Hi,
I'm trying to measure RNA stability changes after knocking out a repressor RNA binding protein. I'm using 4sU to label nascent RNA and also collecting total RNA as per this paper https://www.ncbi.nlm.nih.gov/pmc/articles/PMC3114636/. I can then calculate RNA stability by the ratio of nascent RNA/total RNA. I'm using the interaction in limma to look at changes in RNA stability between WT and KO cells. The issue that I have run into is that it looks like some genes are stabilized and some genes are destabilized. However, I think this is just due to the relative nature of RNA-seq where once some genes are stabilized, other genes now take up less of the sequencing pool so look destabilized.
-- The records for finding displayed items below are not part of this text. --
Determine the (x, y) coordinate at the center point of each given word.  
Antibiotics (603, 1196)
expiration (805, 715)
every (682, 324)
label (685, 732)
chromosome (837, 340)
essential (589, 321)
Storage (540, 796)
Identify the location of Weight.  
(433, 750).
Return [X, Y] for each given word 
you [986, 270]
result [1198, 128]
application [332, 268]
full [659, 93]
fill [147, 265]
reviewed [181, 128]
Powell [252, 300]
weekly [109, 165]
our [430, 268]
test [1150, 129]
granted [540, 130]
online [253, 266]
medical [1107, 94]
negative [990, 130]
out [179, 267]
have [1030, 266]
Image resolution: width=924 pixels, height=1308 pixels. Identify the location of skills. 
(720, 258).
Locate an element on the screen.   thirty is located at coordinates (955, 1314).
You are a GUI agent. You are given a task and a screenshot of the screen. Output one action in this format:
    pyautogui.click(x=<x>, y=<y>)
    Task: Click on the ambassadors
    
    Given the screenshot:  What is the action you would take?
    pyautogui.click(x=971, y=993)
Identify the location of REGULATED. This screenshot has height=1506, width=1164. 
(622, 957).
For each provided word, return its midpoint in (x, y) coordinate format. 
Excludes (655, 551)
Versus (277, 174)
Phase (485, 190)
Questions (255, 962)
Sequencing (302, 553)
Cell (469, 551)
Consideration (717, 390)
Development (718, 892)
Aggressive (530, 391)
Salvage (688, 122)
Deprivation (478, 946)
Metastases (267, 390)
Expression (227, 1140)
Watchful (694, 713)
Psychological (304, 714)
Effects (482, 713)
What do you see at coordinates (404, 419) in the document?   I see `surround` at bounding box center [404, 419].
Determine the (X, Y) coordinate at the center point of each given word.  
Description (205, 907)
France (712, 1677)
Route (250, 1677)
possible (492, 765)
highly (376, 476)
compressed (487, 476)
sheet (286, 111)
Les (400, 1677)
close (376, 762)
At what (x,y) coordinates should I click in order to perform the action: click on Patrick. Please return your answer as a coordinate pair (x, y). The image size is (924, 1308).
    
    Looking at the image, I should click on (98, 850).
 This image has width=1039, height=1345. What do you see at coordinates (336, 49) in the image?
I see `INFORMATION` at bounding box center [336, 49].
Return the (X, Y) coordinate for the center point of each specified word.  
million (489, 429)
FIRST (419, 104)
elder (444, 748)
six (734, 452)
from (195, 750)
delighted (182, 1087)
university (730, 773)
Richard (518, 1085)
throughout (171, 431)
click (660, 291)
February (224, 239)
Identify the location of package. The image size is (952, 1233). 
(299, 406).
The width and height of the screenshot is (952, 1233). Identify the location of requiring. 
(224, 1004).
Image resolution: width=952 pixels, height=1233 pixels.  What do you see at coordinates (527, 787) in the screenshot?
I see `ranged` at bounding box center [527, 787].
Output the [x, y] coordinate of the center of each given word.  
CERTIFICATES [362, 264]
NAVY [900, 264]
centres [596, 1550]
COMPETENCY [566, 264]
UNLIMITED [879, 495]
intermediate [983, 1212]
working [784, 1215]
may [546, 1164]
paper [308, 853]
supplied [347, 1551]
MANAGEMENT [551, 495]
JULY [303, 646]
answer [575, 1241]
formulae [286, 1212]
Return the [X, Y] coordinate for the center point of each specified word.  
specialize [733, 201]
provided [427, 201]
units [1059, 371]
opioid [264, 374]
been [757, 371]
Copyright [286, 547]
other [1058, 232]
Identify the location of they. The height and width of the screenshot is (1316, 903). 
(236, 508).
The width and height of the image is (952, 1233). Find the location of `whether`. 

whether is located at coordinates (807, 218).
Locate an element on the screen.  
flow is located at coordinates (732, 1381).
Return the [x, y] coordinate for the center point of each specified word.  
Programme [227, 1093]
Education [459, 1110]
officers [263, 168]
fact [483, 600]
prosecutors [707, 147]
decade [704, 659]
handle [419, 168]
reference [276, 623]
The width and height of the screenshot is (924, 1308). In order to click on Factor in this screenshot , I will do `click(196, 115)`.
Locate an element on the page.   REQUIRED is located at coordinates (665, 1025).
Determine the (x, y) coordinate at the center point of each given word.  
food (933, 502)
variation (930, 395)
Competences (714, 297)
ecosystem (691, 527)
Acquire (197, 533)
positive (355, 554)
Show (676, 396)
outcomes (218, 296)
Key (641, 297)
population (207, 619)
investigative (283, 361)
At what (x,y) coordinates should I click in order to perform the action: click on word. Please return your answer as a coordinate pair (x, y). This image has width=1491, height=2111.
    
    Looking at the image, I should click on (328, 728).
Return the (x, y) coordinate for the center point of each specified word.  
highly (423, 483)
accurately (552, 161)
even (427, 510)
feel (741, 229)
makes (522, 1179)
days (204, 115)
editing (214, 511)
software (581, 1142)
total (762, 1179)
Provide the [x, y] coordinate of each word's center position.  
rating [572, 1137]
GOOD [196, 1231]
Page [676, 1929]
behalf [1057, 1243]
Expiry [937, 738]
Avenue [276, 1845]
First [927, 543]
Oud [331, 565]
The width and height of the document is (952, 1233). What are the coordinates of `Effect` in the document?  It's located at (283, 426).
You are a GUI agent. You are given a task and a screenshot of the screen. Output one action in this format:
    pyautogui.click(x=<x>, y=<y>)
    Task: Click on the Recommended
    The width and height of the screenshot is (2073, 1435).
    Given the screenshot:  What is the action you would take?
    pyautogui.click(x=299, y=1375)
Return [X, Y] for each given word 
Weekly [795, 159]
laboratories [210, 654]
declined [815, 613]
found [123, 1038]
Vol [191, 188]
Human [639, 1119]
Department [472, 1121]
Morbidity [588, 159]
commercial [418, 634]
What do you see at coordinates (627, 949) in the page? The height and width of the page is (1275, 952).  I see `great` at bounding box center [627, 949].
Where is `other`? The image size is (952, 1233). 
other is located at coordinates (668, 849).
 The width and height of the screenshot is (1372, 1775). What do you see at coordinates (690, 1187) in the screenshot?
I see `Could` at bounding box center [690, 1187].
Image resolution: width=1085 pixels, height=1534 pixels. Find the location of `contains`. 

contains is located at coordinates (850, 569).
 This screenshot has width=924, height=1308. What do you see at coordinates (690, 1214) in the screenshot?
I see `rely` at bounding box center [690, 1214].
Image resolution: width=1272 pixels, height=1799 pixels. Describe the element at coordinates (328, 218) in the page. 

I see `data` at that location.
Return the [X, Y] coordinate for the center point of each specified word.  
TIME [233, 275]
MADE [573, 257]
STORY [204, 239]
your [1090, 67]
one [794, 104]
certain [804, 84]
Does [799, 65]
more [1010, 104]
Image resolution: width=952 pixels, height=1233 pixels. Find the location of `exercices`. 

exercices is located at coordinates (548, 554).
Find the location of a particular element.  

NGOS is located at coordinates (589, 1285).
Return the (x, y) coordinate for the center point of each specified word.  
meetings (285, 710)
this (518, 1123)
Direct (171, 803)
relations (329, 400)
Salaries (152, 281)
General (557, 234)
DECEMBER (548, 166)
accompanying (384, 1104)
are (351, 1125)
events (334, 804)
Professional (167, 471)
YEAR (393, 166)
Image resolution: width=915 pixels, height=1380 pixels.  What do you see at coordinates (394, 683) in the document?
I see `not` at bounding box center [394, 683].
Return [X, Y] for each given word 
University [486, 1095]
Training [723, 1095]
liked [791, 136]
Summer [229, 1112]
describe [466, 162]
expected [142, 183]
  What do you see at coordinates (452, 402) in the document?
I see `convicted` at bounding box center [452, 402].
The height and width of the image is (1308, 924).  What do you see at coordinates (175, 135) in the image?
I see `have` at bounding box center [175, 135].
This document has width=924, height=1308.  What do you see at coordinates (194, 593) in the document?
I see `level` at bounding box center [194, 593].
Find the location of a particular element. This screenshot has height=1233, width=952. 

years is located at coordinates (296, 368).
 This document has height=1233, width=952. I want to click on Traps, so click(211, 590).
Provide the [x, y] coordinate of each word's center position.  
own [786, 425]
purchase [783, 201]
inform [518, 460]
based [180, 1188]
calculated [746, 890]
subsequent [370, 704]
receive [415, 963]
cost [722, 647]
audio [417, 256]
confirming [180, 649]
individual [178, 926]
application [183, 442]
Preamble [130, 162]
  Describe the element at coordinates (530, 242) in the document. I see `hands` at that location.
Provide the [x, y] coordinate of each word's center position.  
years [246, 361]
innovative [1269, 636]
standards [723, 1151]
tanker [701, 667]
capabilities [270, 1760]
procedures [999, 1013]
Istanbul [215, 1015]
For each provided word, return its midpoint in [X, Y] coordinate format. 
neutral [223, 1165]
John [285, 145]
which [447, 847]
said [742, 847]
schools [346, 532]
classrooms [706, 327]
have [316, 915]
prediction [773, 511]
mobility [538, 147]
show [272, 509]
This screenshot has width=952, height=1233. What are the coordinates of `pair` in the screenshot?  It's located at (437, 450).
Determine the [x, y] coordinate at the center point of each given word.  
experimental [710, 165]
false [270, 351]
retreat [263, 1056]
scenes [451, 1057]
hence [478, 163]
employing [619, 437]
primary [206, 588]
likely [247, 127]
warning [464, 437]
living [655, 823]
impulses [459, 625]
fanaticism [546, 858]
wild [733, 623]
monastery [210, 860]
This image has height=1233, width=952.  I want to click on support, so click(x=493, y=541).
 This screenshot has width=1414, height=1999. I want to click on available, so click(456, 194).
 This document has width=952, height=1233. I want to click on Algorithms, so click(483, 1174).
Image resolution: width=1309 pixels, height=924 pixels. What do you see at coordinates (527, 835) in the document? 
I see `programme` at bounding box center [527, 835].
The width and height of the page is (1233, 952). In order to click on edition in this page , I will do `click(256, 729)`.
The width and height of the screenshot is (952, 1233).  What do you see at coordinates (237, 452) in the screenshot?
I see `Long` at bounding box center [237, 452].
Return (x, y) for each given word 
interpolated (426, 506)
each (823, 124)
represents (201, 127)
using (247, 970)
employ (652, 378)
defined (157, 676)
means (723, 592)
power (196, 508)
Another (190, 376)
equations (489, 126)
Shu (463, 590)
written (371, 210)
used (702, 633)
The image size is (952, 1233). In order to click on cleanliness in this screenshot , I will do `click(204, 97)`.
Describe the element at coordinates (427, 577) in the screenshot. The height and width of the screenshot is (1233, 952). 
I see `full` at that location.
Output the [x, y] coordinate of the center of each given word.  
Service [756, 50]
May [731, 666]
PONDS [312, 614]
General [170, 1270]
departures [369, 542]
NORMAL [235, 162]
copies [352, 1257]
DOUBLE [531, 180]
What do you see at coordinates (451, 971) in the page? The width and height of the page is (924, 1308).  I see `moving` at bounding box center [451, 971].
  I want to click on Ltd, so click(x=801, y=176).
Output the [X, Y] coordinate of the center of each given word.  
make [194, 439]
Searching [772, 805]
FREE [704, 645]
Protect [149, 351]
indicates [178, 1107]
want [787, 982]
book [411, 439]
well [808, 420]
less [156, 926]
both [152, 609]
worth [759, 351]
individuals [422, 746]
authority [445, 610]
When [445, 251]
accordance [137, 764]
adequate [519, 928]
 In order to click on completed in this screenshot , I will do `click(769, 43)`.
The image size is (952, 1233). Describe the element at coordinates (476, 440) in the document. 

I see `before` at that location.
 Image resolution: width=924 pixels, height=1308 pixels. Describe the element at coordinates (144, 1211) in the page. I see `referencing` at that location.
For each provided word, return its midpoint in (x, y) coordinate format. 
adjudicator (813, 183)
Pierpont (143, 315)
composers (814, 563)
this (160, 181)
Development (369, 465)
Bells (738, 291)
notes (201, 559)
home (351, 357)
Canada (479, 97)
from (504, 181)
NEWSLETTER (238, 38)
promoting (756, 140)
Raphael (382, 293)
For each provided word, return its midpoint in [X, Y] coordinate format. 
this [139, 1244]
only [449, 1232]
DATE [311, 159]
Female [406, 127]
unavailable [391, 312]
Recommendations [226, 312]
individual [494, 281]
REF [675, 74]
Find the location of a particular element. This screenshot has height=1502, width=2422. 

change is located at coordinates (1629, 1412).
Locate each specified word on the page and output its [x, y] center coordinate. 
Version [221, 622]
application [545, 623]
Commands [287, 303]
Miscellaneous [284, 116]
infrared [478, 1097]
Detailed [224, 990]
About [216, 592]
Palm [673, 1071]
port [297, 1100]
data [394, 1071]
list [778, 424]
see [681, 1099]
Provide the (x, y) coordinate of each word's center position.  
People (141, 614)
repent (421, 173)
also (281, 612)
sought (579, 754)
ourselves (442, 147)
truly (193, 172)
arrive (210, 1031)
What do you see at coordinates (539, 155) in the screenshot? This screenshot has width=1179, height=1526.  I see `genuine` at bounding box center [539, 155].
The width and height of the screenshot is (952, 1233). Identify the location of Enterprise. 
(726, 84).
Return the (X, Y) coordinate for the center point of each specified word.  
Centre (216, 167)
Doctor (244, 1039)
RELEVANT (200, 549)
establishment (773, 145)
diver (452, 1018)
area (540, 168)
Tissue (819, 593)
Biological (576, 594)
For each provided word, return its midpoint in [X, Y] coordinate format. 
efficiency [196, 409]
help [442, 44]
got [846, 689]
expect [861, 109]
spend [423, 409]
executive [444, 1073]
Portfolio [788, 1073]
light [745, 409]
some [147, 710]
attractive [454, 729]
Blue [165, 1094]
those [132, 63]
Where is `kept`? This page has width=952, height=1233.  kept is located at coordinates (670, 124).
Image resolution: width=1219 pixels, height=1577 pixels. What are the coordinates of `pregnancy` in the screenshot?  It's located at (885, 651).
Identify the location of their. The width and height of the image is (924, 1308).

I have validated with an alternative low throughput method based on qPCR that only the stabilized gene changes are real. I was wondering if people had suggestions for alternative ways to normalize the data so that the sequencing would only show the stabilized genes? Unfortunately external ERCC spikes have been noisy and not worked well for normalization.
Thanks
d <- DGEList(count_mat_filtered, genes = rownames(count_mat_filtered)) d <- calcNormFactors(d) v <- voom(d, design, plot = T) # Differential expression fit <- lmFit(v, design) cont.matrix <- makeContrasts( mRNA = KO.total - wt.total, su = KO.su - wt.su, interaction = (KO.total - KO.su) - (wt.total - wt.su), stability_wt = wt.total - wt.su, stability_KO = KO.total - KO.su, levels = design) fit2 <- contrasts.fit(fit, cont.matrix) fit2 <- eBayes(fit2) all_fc <- topTable(fit2, number = nrow(count_mat_filtered)) mRNA_results <- topTable(fit2, coef = 1, number = nrow(count_mat_filtered), confint = T) su_results <- topTable(fit2, coef = 2, number = nrow(count_mat_filtered), confint = T) interaction_results <- topTable(fit2, coef = 3, number = nrow(count_mat_filtered), confint = T) stability_wt <- topTable(fit2, coef = 4, number = nrow(count_mat_filtered), confint = T) stability_KO <- topTable(fit2, coef = 5, number = nrow(count_mat_filtered), confint = T)
I would say the first thing to do is to make an MA plot of your data. If it shows a bimodal distribution along the vertical (logFC) axis, then you might have some issues with the normalization, especially if neither mode is centered on zero.